Stored records
[Start of section]
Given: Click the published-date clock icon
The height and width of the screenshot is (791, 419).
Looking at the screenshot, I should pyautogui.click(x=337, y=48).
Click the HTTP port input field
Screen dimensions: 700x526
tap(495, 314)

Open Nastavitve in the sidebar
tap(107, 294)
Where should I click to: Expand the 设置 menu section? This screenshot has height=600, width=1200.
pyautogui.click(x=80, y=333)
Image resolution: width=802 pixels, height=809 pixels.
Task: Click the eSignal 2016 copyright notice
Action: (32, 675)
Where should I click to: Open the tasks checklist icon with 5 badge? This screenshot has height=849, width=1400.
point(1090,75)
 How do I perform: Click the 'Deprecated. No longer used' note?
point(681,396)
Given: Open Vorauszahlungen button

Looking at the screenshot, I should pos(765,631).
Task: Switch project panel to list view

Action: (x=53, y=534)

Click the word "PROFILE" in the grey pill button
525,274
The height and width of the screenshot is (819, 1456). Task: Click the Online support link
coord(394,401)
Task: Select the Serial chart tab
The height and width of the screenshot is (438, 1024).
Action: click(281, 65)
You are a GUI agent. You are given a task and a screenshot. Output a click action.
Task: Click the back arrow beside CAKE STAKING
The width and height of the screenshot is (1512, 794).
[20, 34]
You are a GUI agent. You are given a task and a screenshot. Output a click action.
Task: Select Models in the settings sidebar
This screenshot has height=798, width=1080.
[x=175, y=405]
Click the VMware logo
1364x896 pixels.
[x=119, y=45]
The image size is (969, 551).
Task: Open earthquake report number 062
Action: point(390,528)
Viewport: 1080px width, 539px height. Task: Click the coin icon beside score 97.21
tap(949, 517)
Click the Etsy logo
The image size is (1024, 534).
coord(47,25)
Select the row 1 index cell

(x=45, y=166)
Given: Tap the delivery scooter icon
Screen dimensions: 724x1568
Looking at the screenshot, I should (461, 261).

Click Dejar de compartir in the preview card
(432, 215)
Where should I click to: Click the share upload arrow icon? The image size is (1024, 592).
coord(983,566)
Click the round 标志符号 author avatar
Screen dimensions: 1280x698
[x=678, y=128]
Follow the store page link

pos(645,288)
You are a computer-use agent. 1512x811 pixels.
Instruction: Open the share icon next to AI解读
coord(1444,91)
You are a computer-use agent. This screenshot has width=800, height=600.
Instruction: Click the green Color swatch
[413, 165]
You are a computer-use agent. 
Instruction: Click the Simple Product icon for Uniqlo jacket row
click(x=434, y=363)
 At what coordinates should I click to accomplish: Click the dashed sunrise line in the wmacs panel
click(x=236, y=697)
[End of section]
Problem
Repeat the records word for word.

Answer to this problem
Given: Click the published-date clock icon
The height and width of the screenshot is (791, 419).
Looking at the screenshot, I should pyautogui.click(x=337, y=48).
Click the HTTP port input field
Screen dimensions: 700x526
tap(495, 314)

Open Nastavitve in the sidebar
tap(107, 294)
Where should I click to: Expand the 设置 menu section? This screenshot has height=600, width=1200.
pyautogui.click(x=80, y=333)
Image resolution: width=802 pixels, height=809 pixels.
Task: Click the eSignal 2016 copyright notice
Action: (32, 675)
Where should I click to: Open the tasks checklist icon with 5 badge? This screenshot has height=849, width=1400.
point(1090,75)
 How do I perform: Click the 'Deprecated. No longer used' note?
point(681,396)
Given: Open Vorauszahlungen button

Looking at the screenshot, I should pos(765,631).
Task: Switch project panel to list view

Action: (x=53, y=534)

Click the word "PROFILE" in the grey pill button
525,274
The height and width of the screenshot is (819, 1456). Task: Click the Online support link
coord(394,401)
Task: Select the Serial chart tab
The height and width of the screenshot is (438, 1024).
Action: click(281, 65)
You are a GUI agent. You are given a task and a screenshot. Output a click action.
Task: Click the back arrow beside CAKE STAKING
The width and height of the screenshot is (1512, 794).
[20, 34]
You are a GUI agent. You are given a task and a screenshot. Output a click action.
Task: Select Models in the settings sidebar
This screenshot has height=798, width=1080.
[x=175, y=405]
Click the VMware logo
1364x896 pixels.
[x=119, y=45]
The image size is (969, 551).
Task: Open earthquake report number 062
Action: point(390,528)
Viewport: 1080px width, 539px height. Task: Click the coin icon beside score 97.21
tap(949, 517)
Click the Etsy logo
The image size is (1024, 534).
coord(47,25)
Select the row 1 index cell

(x=45, y=166)
Given: Tap the delivery scooter icon
Screen dimensions: 724x1568
Looking at the screenshot, I should (461, 261).

Click Dejar de compartir in the preview card
(432, 215)
Where should I click to: Click the share upload arrow icon? The image size is (1024, 592).
coord(983,566)
Click the round 标志符号 author avatar
Screen dimensions: 1280x698
[x=678, y=128]
Follow the store page link

pos(645,288)
You are a computer-use agent. 1512x811 pixels.
Instruction: Open the share icon next to AI解读
coord(1444,91)
You are a computer-use agent. This screenshot has width=800, height=600.
Instruction: Click the green Color swatch
[413, 165]
You are a computer-use agent. 
Instruction: Click the Simple Product icon for Uniqlo jacket row
click(x=434, y=363)
 At what coordinates should I click to accomplish: Click the dashed sunrise line in the wmacs panel
click(x=236, y=697)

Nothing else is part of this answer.